# Model Training
Objective:
The goal of this notebook is to train predictive models that identify customers likely to close their credit card accounts (AttritionFlag) using the processed and feature-engineered dataset.

Dataset:
- Processed datasets: `train.csv` and `test.csv`

- Features include demographic, transaction, card type, and engineered variables.

- Categorical variables are already handled in the data cleaning stage.

Workflow – Model Training:
1. Load Data
- Load `train.csv` and `test.csv`
- Separate features (`X`) and target (`y`)

2. Handle Class Imbalance
- Apply SMOTE on the training set to balance the minority class.

3. Train Classification Models
- Train at least two models:
  - Logistic Regression (baseline linear model)
  - XGBoost (gradient boosting model to capture non-linearities and interactions)
- Perform hyperparameter tuning and cross-validation to optimize each model.

Next Steps:
- The trained models will be saved and later evaluated in a separate notebook using metrics such as accuracy, precision, recall, F1-score, ROC-AUC, and confusion matrix.

In [None]:
import pandas as pd

# Paths to the saved CSVs
train_path = r'..\..\data\processed\train.csv'
test_path  = r'..\..\data\processed\test.csv'

# Load the CSVs
train_df = pd.read_csv(train_path)
test_df  = pd.read_csv(test_path)

# Split into features and target
X_train = train_df.drop(columns=['AttritionFlag'])
y_train = train_df['AttritionFlag']

X_test  = test_df.drop(columns=['AttritionFlag'])
y_test  = test_df['AttritionFlag']

# Optional: check shapes
print("X_train shape:", X_train.shape)
print("y_train shape:", y_train.shape)
print("X_test shape:", X_test.shape)
print("y_test shape:", y_test.shape)

## 1. Handling Class Imbalance

In [None]:
from imblearn.over_sampling import SMOTE

# Initialize SMOTE
smote = SMOTE(random_state=42)

# Apply SMOTE to training data
X_train_res, y_train_res = smote.fit_resample(X_train, y_train)

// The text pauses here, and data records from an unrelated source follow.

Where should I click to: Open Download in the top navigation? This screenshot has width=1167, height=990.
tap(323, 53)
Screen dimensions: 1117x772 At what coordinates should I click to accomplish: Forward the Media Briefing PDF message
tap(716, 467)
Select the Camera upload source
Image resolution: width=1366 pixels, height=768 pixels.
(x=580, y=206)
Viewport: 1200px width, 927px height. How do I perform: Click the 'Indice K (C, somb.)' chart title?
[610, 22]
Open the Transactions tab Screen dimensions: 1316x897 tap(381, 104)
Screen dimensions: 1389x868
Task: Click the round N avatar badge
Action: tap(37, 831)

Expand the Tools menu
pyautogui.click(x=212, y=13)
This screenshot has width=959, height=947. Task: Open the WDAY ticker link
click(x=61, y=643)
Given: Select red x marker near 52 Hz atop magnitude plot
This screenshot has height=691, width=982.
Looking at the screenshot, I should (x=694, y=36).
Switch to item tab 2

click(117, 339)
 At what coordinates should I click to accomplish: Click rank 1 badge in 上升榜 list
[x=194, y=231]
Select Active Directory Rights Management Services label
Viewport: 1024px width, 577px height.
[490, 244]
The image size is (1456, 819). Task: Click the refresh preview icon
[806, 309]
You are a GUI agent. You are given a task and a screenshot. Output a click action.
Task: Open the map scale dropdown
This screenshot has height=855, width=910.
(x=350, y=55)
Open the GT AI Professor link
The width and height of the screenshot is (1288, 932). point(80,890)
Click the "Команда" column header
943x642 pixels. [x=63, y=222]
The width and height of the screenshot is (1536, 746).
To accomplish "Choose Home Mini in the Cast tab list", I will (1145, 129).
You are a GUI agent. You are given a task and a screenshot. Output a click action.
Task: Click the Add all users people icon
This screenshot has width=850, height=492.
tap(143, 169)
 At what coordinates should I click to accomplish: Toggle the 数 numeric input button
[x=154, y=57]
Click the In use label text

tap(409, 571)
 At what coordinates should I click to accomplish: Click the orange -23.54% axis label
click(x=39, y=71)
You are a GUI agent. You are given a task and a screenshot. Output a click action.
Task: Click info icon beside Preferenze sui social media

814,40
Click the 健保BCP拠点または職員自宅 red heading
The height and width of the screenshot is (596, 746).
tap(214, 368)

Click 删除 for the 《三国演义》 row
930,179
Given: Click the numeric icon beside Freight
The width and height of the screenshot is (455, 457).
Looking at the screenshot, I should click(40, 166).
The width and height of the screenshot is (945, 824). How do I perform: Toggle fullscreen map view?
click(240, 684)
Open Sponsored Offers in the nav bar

# Check the new class distribution
print("Before SMOTE:")
print(y_train.value_counts())
print("\nAfter SMOTE:")
print(y_train_res.value_counts())

# Optional: check shapes
print("\nX_train_res shape:", X_train_res.shape)
print("y_train_res shape:", y_train_res.shape)

## 2. Logistic Regression Training

In [None]:
from sklearn.preprocessing import StandardScaler

# Fit scaler on training data and transform both training and test
scaler = StandardScaler()
X_train_res_scaled = scaler.fit_transform(X_train_res)
X_test_scaled = scaler.transform(X_test)

In [None]:
from sklearn.linear_model import LogisticRegression
from sklearn.model_selection import StratifiedKFold, cross_val_score
from tqdm import tqdm
import numpy as np


# Define Logistic Regression
lr = LogisticRegression(solver='lbfgs', max_iter=2000, random_state=42, class_weight='balanced')

# Hyperparameter candidates
param_grid = {'C': [0.1, 1, 10]}

# Stratified K-Fold
cv = StratifiedKFold(n_splits=3, shuffle=True, random_state=42)

# Store results
results = []

# Total number of fits
total_fits = len(param_grid['C']) * cv.get_n_splits()
pbar = tqdm(total=total_fits, desc="GridSearchCV Progress")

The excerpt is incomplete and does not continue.